● Selected extract
-- Begin --

Skip to main content

Nationality Prediction from Firstname using Python 3.13 and scikit-learn

Project description

Firstname to Nationality - Python 3.13 Implementation

A name-to-nationality prediction library for Python 3.13+ using machine learning libraries.

🚀 Features

This library provides the following capabilities:

  • Python 3.13+ Compatible: Uses Python features and type hints
  • ML Stack: Built with scikit-learn for performance and compatibility
  • City-Based Prediction: Use geopy geocoding for city-based nationality prediction
  • Type Safety: Full type hints and dataclasses throughout
  • Error Handling: Robust error handling and fallbacks
  • Dev Container Ready: Includes VS Code dev container configuration
  • Flexible Training: Easy model training with your own data
  • Batch Processing: Efficient batch prediction support

📦 Installation

Using the Dev Container (Recommended)

  1. Open in VS Code
  2. When prompted, click "Reopen in Container"
  3. The dev container will build automatically with Python 3.13

Manual Installation

# Ensure you have Python 3.13+
python --version

# Install dependencies
pip install -r requirements.txt

# Install the package
pip install -e .

🔧 Quick Start

Basic Name-Based Prediction

from firstname_to_nationality import FirstnameToNationality

# Initialize the predictor
predictor = FirstnameToNationality()

-- End --

Collected data:

-- Begin --

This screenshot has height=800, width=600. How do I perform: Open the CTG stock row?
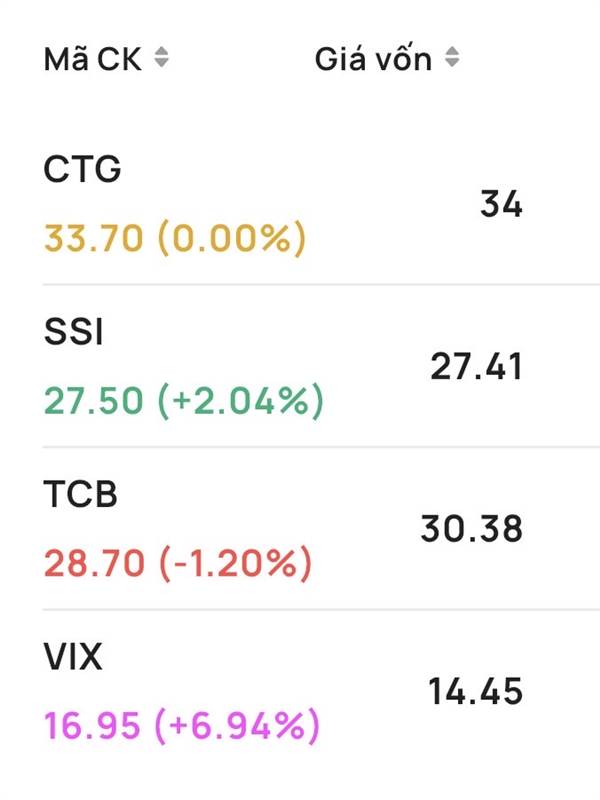coord(321,203)
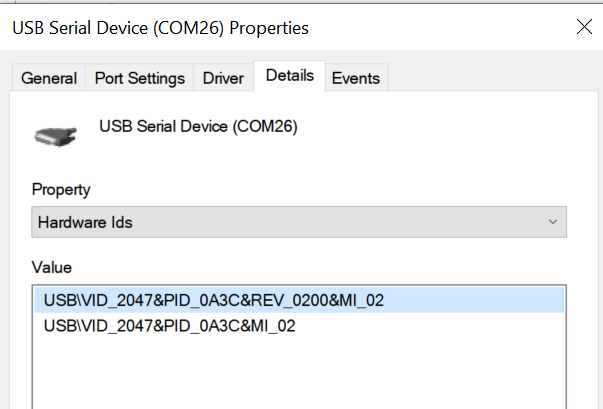Click blank tab strip area right of Events
Image resolution: width=603 pixels, height=409 pixels.
[490, 78]
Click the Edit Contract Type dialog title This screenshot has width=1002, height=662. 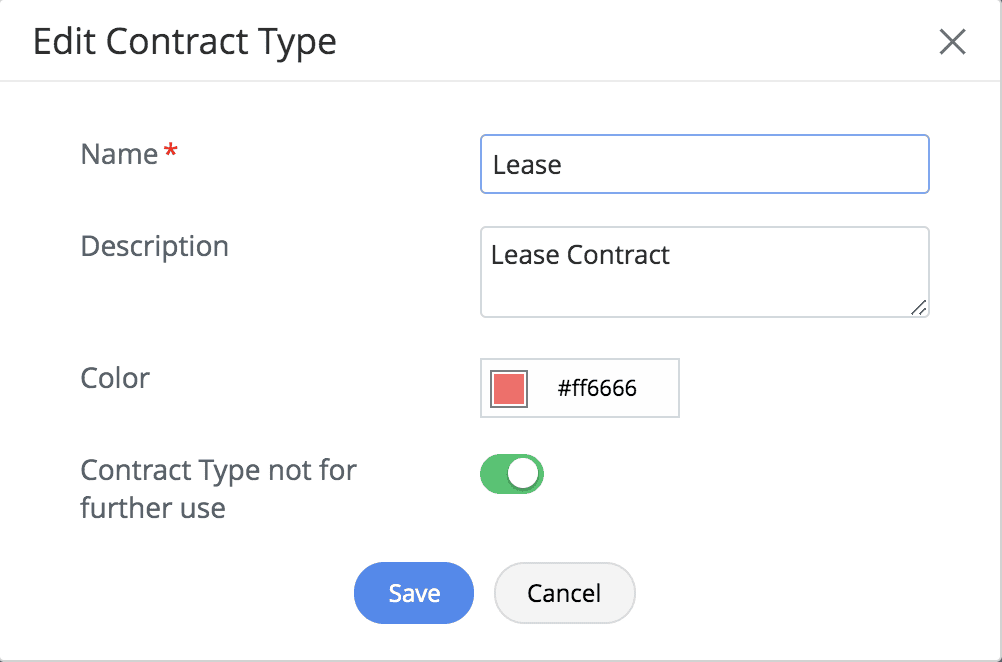(x=185, y=42)
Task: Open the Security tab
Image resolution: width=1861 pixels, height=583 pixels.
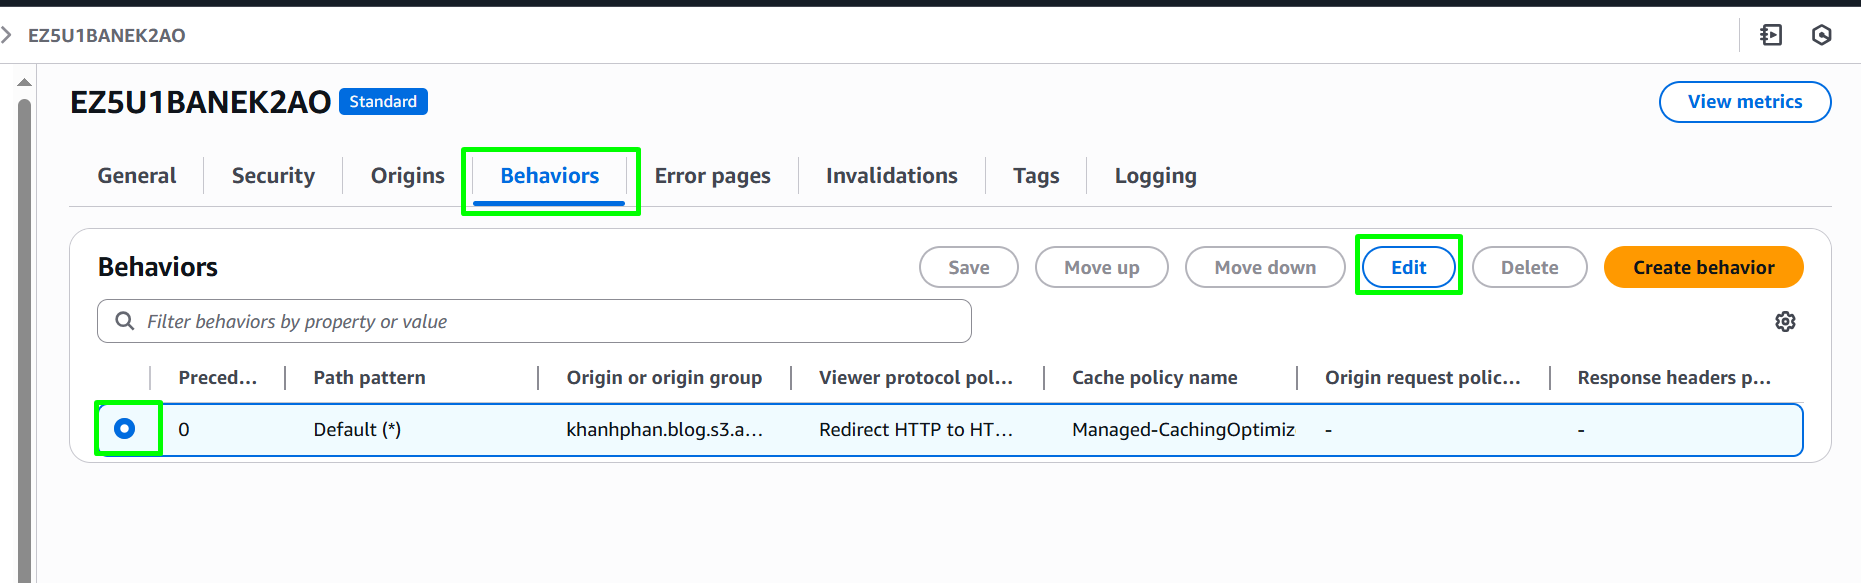Action: coord(273,176)
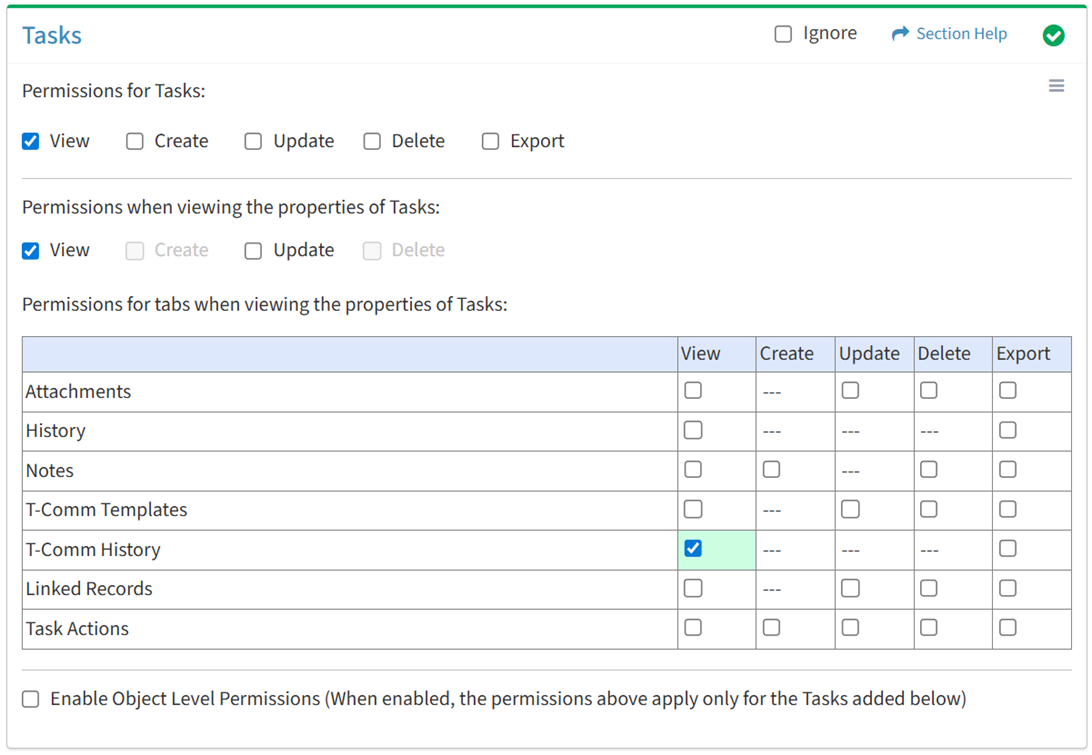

-- End --

● Given task
Print, word for word, the part of the project description that opens with the words "# Install dependencies" and closes with "predictor = FirstnameToNationality()".

● Solved problem
# Install dependencies
pip install -r requirements.txt

# Install the package
pip install -e .

🔧 Quick Start

Basic Name-Based Prediction

from firstname_to_nationality import FirstnameToNationality

# Initialize the predictor
predictor = FirstnameToNationality()